Because God enforces these sub-religions there is more to it than just simple intellectual differences. But individualities yet exist on a gradient. But if what you want out of a romantic relationship doesn't work with Satanistic ideals, well, you're not gonna be a Satanist. And Satanists will have children too - where first of all Satanistic principles would apply. And here I want to mention that I believe life with God to be more fluid than you might be able to fathom. Especially because a lot of the things I have to describe aren't all that 'fluid'. But naturally so. There would be more than one way to grow up as part of a Satanistic household; And specifically do I here want to address the potential 'flux' between religions. So, one might join a religion and thus leaving the one they grew up in. If someone gets raised as a slave that wouldn't want to be a slave we could talk about rape or child-abuse. For sure. But there should be more to it than just that unless the parents were simply stupid. That shouldn't divert us from looking for our ideals. "How" exactly that will happen I don't really know.

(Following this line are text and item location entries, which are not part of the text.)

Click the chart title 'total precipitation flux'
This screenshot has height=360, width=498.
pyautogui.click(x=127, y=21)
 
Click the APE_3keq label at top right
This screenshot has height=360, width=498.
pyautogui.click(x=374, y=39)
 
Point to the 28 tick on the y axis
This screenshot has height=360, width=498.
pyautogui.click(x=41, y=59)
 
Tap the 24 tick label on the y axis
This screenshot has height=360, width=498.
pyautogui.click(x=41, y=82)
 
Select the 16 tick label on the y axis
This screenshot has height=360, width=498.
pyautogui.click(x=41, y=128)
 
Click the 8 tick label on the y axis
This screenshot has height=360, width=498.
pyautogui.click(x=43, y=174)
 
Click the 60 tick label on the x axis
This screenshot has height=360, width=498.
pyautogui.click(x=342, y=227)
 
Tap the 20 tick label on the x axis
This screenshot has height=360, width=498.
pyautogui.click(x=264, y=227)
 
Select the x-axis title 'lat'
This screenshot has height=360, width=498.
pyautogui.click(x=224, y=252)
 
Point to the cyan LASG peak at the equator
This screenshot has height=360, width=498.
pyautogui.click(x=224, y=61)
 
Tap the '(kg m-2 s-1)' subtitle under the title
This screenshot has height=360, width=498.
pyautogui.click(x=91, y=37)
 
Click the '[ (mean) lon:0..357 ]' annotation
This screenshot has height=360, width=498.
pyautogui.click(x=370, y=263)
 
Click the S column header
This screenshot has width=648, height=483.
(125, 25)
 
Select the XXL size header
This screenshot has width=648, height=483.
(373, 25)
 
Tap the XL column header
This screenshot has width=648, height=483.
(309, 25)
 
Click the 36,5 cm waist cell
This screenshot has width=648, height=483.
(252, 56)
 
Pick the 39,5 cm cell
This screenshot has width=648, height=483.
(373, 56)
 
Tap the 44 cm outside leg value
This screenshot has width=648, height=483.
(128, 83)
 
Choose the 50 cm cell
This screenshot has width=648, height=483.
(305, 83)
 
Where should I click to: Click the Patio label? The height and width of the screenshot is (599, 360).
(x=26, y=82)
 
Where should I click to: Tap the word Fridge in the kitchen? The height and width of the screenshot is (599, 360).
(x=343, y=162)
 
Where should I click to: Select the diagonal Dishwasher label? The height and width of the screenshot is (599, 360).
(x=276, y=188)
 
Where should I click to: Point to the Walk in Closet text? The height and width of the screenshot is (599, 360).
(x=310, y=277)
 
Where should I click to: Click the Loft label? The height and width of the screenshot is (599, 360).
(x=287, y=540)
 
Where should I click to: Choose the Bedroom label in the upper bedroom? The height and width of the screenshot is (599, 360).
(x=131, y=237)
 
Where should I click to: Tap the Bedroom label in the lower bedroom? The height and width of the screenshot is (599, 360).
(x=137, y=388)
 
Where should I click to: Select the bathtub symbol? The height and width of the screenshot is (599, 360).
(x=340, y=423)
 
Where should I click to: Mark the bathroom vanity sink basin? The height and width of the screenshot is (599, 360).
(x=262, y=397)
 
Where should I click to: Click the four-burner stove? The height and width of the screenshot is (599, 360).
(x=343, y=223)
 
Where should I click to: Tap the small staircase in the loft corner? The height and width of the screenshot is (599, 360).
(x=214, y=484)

Generally speaking: Without any sub-religions we'd pick our intellectual leaders and that way get to have some 'infrastructure' where these discussions could emerge. Then we'd assemble in light of our sub-religions, again picking our intellectual leaders and then have more of an infrastructure to forward these discussions. Each sub-religion then would so experience some kind of 'redemption' from an abstract 'general norm'; And first of all there would be those aspects of our desires that aren't problematic - although primitive. Eventually things would evolve and more problematic issues would move to the top and be opened as items that 'brand' a specific religion.
On the 'lighter' side we would have idols and on the heavier side ... 'gore'. Because of me the 'victim' side came forth first and I guess that is as fair as it can get!

Would I have to live up to that? Well, that is the initial struggle of this segment. There's the way of 'whatever' on which I could excuse myself from these things; But the story is that I don't/wouldn't want to. So: Would I 'have to'? Well ... would I 'want' to?